Going Down
Es gibt Dinge, die man lange weiß, bevor man sie ausspricht. Und dann gibt es den Moment, wo man sie aufschreibt. Wo sie aufhören, ein vager Gedanke zu sein, und anfangen, ein Versprechen zu werden. Das hier ist dieser Moment. Ich wiege über 160 Kilogramm. Das ist keine Überraschung für mich, war es lange nicht. Aber irgendwann wird aus „ich weiß das“ ein „ich tue jetzt was dagegen“, und dieser Punkt ist jetzt. Durch Medikamente, psychischem Zustand und anderen Faktoren wie Frustessen und Langeweile, ist hier ein Zustand aufgetreten, den ich mir selbst nicht mehr Eingestehen möchte.
Zusammen mit meiner Ernährungsberaterin haben wir einen konkreten Plan erarbeitet. Einen echten, nachhaltigen, medizinisch begleiteten Plan. Das Ziel: Unter 110 Kilogramm bis Ende Juli 2027. Das sind über 60 Kilogramm in gut einem Jahr. Rapide, ja; aber machbar, wenn man es richtig angeht. Und ich gehe es richtig an. Was das konkret bedeutet: Kalorienzählen. Bewegung. Regelmäßige Check-ins. Ehrlichkeit mit mir selbst, auch wenn’s unbequem wird. Ich mache das aus mehreren Gründen, und ich will ehrlich sein über alle davon.
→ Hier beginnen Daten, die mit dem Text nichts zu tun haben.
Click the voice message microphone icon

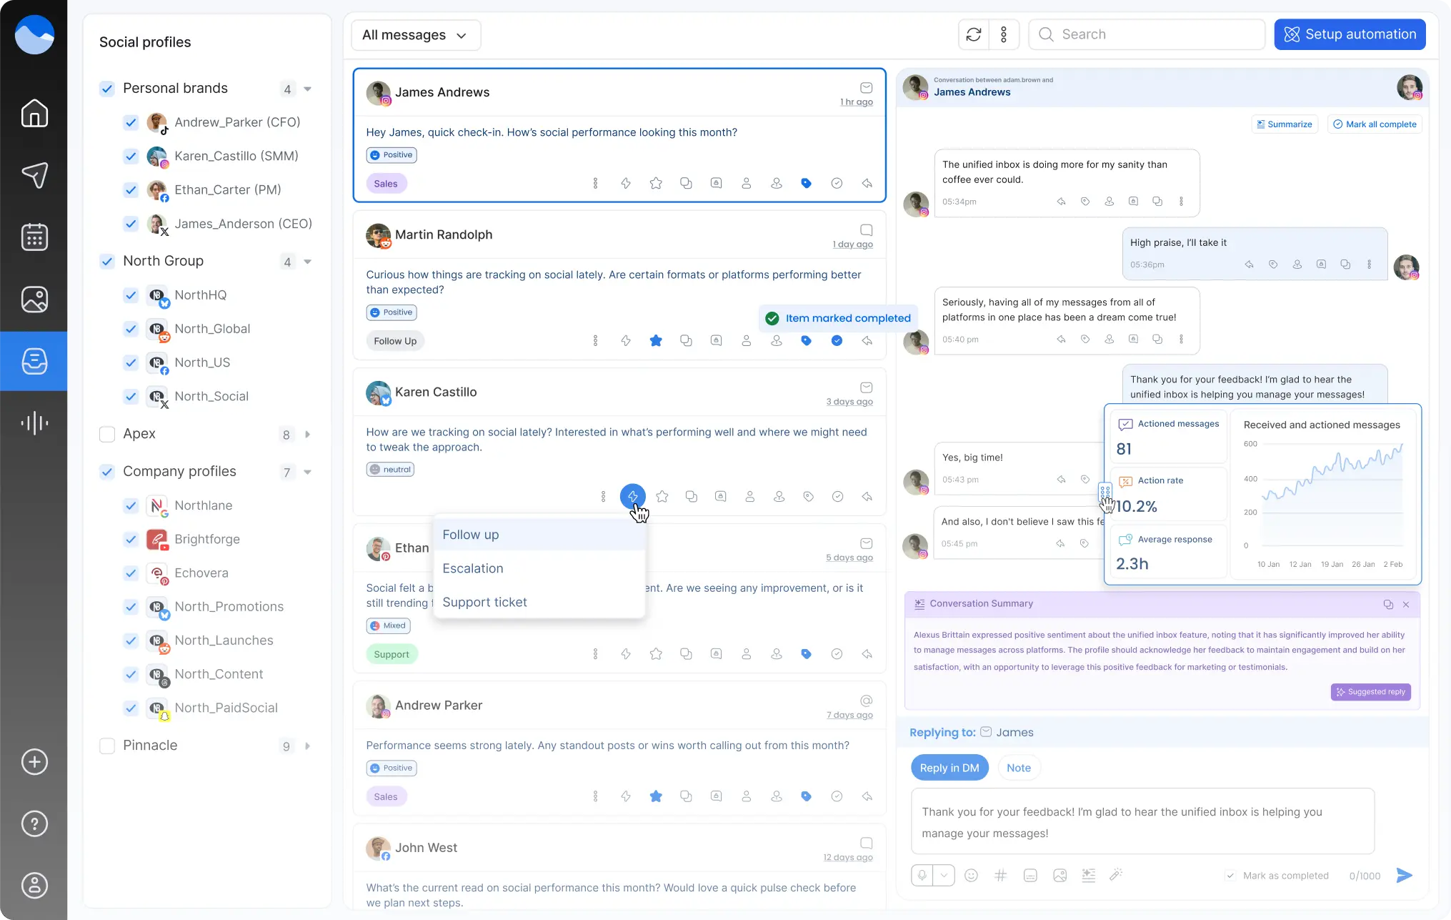click(x=922, y=875)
Erstens: Gesundheit. Mein Körper sendet seit einer Weile Signale, die ich nicht weiter ignorieren kann. Das Gewicht belastet Gelenke, Kreislauf, Schlaf, den ganzen Apparat. Und ich bin nicht bereit, mit 38 so weiterzumachen wie bisher.
Zweitens: Energie. Ich habe Projekte, die mich fordern. NeonEyes, die Messe im Oktober, das zweite Buch, all das kostet Kraft. Und ich merke, dass mir Kraft fehlt. Nicht geistig. Aber körperlich. Wer mal drei Messetage mit über zehn Stunden auf den Beinen hinter sich hat, weiß, wovon ich rede. Nächstes Jahr will ich nach Tag drei noch aufrecht stehen.
Drittens: Körpergefühl. Das ist das persönlichste, also sag ich’s kurz: Ich will mich in meiner Haut wohler fühlen. Punkt. Ich möchte nächstes Jahr vielleicht mal ein Echte Katie-Crossplay versuchen. Das geht nicht, wenn ich mich selbst so sehr hasse, dass es in meiner Wohnung keine Spiegel gibt.
Jetzt kommt der Teil, warum ich das hier überhaupt öffentlich schreibe.
Ich brauche euch.
Nicht als Mitleidsfalle, nicht als Motivationscoach-Community mit täglichen Affirmationsposts. Aber ich kenne mich. Ich weiß, dass ich Gewohnheiten brauche, und ich weiß, dass externe Ankerpunkte helfen. Wenn ich weiß, dass ihr fragt, „Wie lief die Woche? Hast du getrackt? Wieviel bist du heute gelaufen?“, dann ist die Wahrscheinlichkeit höher, dass ich die Antwort darauf auch wirklich gut finde.
Also: fragt. Erinnert mich. Hakt nach. Wenn ich einen Post mache und nicht erwähne, wie’s läuft; fragt einfach. Kein Druck, kein Drama, einfach: hey, wie steht’s? Ich werde hier regelmäßig updaten. Nicht täglich, das wäre performativ. Aber regelmäßig. Fortschritte, Rückschläge, was funktioniert, was nicht. Ohne Schönfärberei.